WRITTEN TASK ::
Reproduce verbatim the records from the line containing "is (1344, 830)." through the end of the records, both ends included, leaving the pictures out of your answer.

THE INPUT ::
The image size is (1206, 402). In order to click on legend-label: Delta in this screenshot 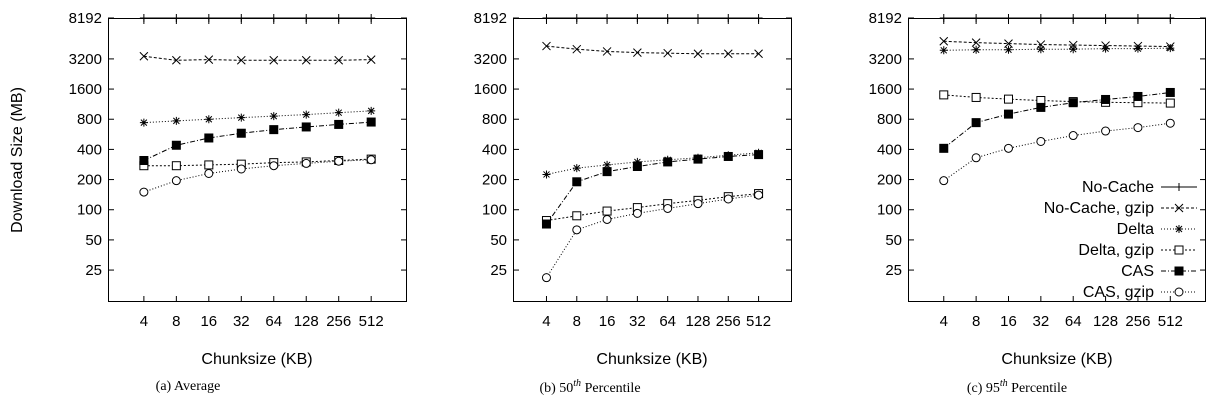, I will do `click(1136, 230)`.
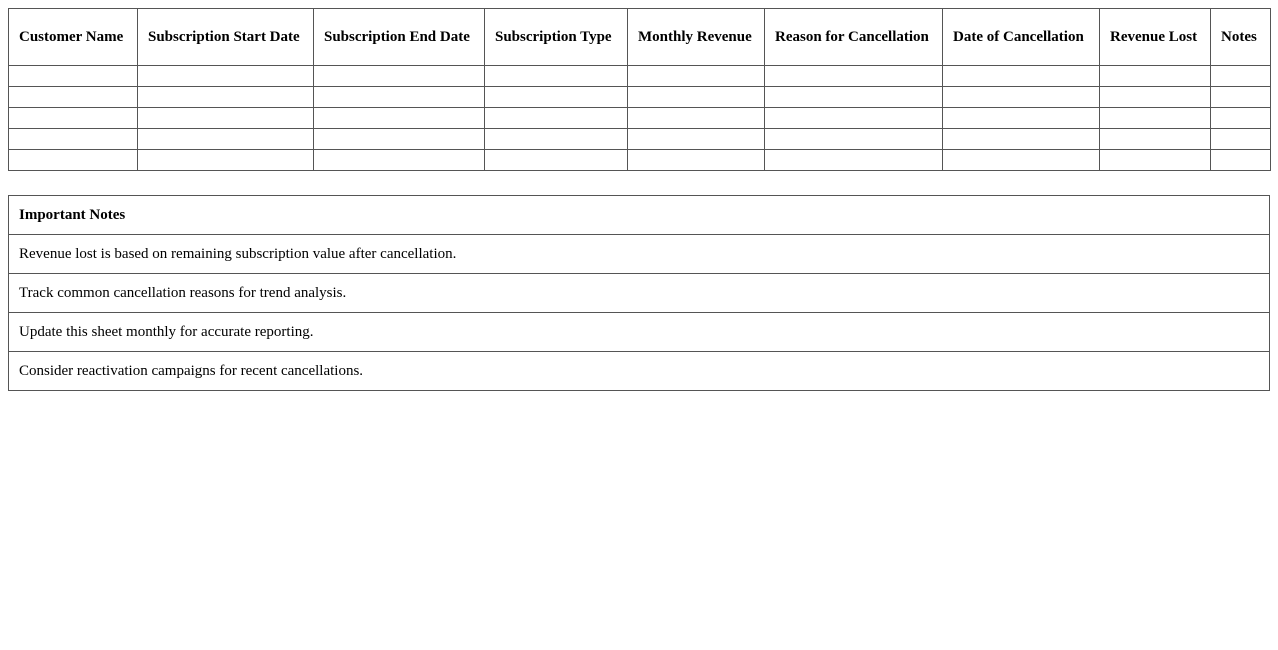 The image size is (1278, 650). What do you see at coordinates (1021, 37) in the screenshot?
I see `column-header: Date of Cancellation` at bounding box center [1021, 37].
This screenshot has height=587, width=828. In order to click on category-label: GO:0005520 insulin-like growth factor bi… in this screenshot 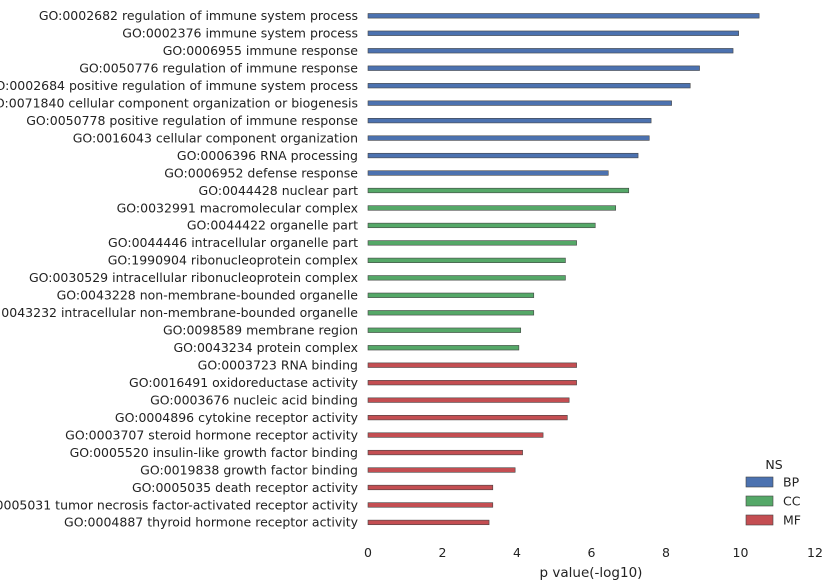, I will do `click(214, 452)`.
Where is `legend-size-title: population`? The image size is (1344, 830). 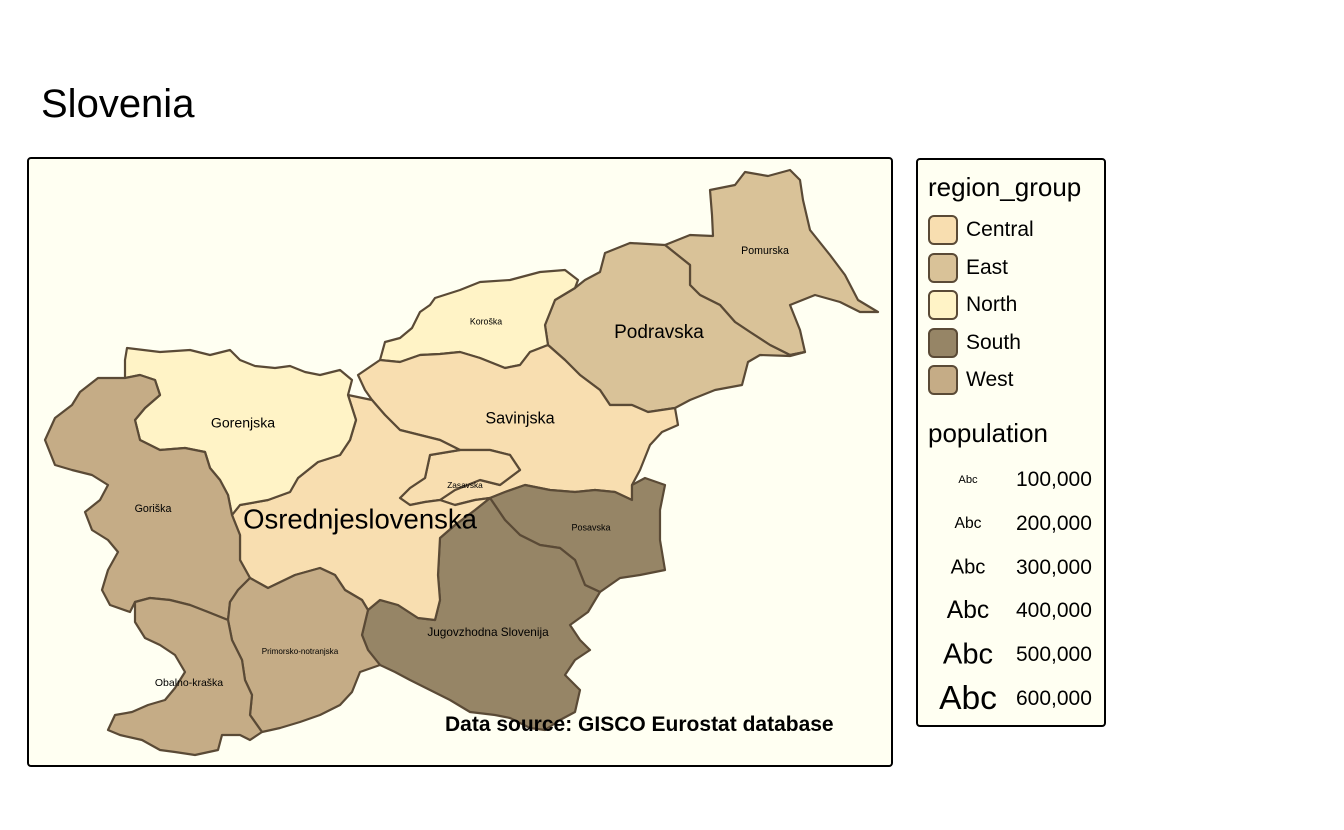
legend-size-title: population is located at coordinates (988, 433).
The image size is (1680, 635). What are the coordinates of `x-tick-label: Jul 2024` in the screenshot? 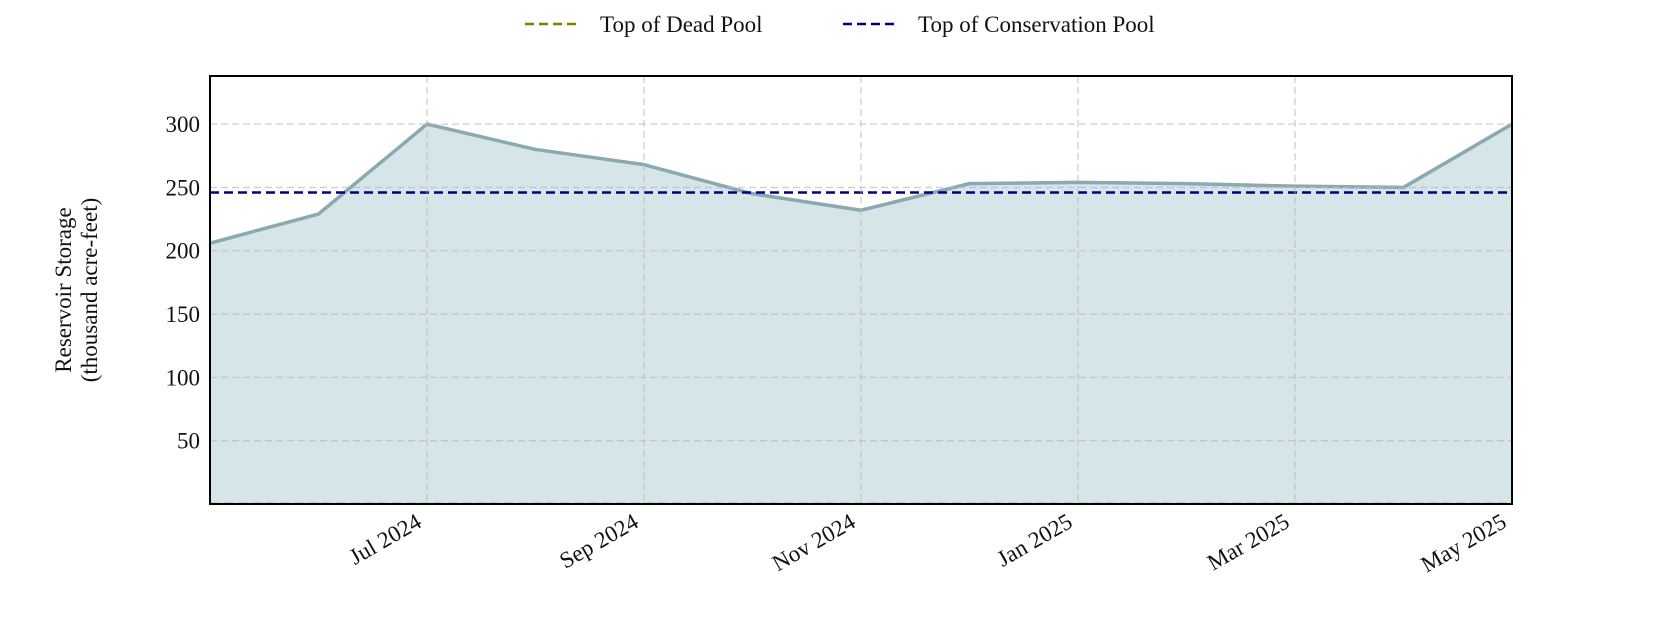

WRITTEN RESPONSE ::
Where is `legend-size-title: population`? The image size is (1344, 830). 
legend-size-title: population is located at coordinates (988, 433).
The image size is (1680, 635). What are the coordinates of `x-tick-label: Jul 2024` in the screenshot? 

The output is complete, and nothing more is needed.